→ **PROBLEM TO WORK ON**
Please transcribe, word for word, the line containing "At what coordinates" and every line after it through the end of the records below, and nothing else.

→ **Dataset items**
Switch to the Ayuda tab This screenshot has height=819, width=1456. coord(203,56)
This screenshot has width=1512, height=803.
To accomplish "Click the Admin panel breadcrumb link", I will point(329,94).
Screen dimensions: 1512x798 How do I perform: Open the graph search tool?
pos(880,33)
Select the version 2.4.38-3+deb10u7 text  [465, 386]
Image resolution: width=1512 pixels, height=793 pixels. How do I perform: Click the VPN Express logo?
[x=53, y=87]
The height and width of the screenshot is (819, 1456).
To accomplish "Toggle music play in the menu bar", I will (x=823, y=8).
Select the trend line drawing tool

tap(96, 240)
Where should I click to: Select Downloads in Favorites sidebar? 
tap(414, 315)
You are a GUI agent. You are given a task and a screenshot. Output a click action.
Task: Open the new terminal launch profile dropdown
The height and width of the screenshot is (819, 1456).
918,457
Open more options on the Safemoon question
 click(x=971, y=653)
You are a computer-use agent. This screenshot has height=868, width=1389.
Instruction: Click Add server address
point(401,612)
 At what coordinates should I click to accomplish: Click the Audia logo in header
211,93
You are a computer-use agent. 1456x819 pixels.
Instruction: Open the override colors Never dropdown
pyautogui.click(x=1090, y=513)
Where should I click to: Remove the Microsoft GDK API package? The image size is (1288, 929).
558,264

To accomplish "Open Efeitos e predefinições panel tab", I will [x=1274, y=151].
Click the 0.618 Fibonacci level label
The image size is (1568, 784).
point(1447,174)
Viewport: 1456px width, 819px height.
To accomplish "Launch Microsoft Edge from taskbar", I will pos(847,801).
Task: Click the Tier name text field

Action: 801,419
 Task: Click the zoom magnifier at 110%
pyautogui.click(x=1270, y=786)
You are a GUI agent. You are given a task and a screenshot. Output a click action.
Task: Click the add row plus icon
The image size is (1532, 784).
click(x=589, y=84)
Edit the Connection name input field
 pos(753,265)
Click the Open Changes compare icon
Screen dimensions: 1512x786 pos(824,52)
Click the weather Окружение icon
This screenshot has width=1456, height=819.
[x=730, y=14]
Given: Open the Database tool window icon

→ **ANSWER BELOW**
 At what coordinates should I click to accomplish: Click the Audia logo in header
211,93
You are a computer-use agent. 1456x819 pixels.
Instruction: Open the override colors Never dropdown
pyautogui.click(x=1090, y=513)
Where should I click to: Remove the Microsoft GDK API package? The image size is (1288, 929).
558,264

To accomplish "Open Efeitos e predefinições panel tab", I will [x=1274, y=151].
Click the 0.618 Fibonacci level label
The image size is (1568, 784).
point(1447,174)
Viewport: 1456px width, 819px height.
To accomplish "Launch Microsoft Edge from taskbar", I will pos(847,801).
Task: Click the Tier name text field

Action: 801,419
 Task: Click the zoom magnifier at 110%
pyautogui.click(x=1270, y=786)
You are a GUI agent. You are given a task and a screenshot. Output a click action.
Task: Click the add row plus icon
The image size is (1532, 784).
click(x=589, y=84)
Edit the Connection name input field
 pos(753,265)
Click the Open Changes compare icon
Screen dimensions: 1512x786 pos(824,52)
Click the weather Окружение icon
This screenshot has width=1456, height=819.
[x=730, y=14]
Given: Open the Database tool window icon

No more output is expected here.